#### Extracted text
The Church of St. Roch is a Roman Catholic parish church in the Roman Catholic Archdiocese of New York, located at 602 Port Richmond Avenue, Staten Island, New York City. It was established in 1922. It is sometimes confused with St. Roch's Church St. in the Bronx, which was established in 1899.

History
St. Roch Church began as a mission of Our Lady of Mount Carmel Church. The parish was founded in September 1922; Fr Catello Terrone was the first pastor. The altar stone held relics of St. Roch, St. Anthony, St. Lucy, St. Rita and St. Ann. Around 1928 the congregation had grown sufficiently that parishioners went door to door to selling "bricks" for $1 to finance a larger building to replace the small wooden church. The new church building was dedicated in 1929.
########
#### Dataset records
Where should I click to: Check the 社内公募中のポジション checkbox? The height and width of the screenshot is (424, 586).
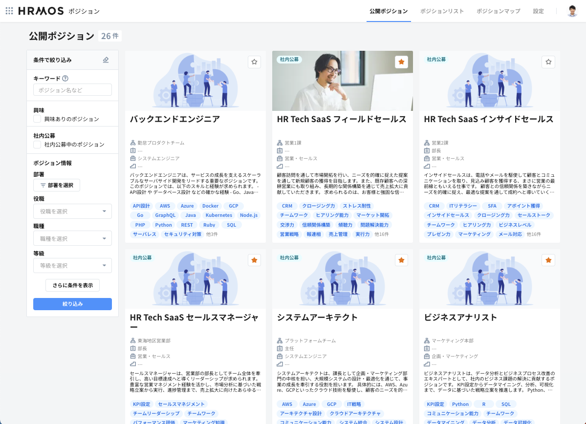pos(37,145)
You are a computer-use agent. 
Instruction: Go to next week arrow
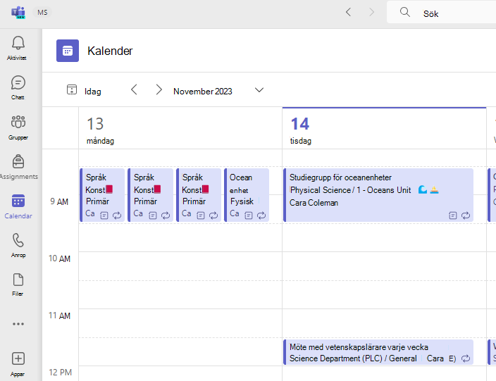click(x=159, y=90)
########
#### Dataset records
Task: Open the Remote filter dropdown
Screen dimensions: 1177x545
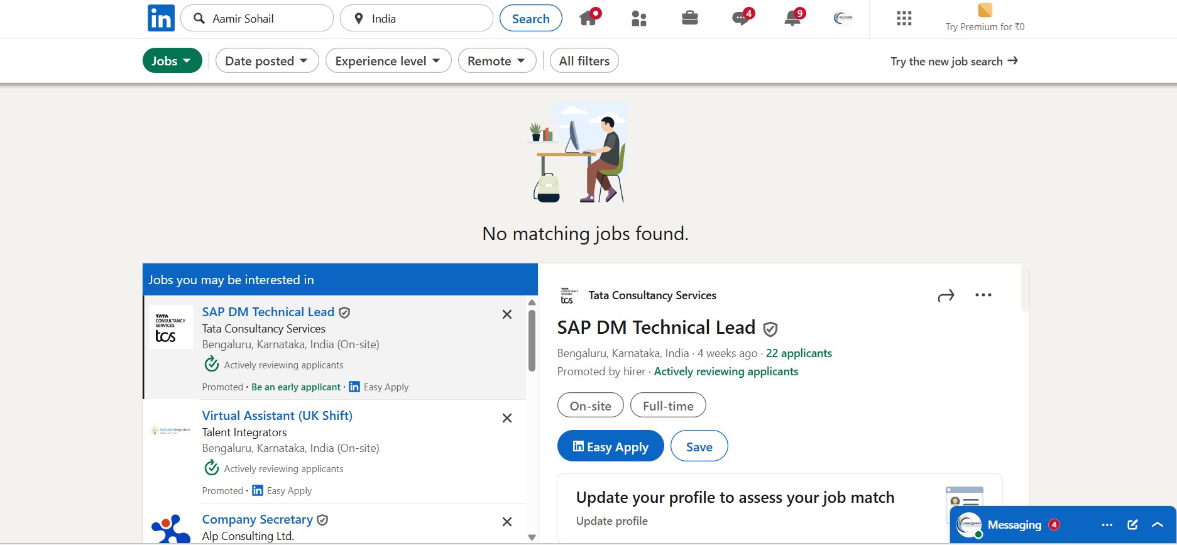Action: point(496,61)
########
§ Given problem
Carry on the text about the Church of St. Roch on Staten Island, picking up after its last sentence.

§ The result
In 2015, the parish of St Roch merged with St. Adalbert.

Pastors
 Fr. Catello Terrone, 1922 - 1949
 Fr Pasquale Cannizzaro, 1950 - March 1972
 Fr. Francis Massarone, 1972 - 1983
 Father Alfred Pucci, September 1983 
 Fr. Leo R. Prince
 Fr. James H. Hauver, 2011 - 2016

School
Before the opening of the parish school, students were taught in the parish hall. The school was dedicated by Francis Cardinal Spellman in May 1960. The school was staffed by the Sisters of St. John the Baptist.
After almost a decade a declining enrollment, it was among twenty-seven designated by the Archdiocese of New York to close in June 2011.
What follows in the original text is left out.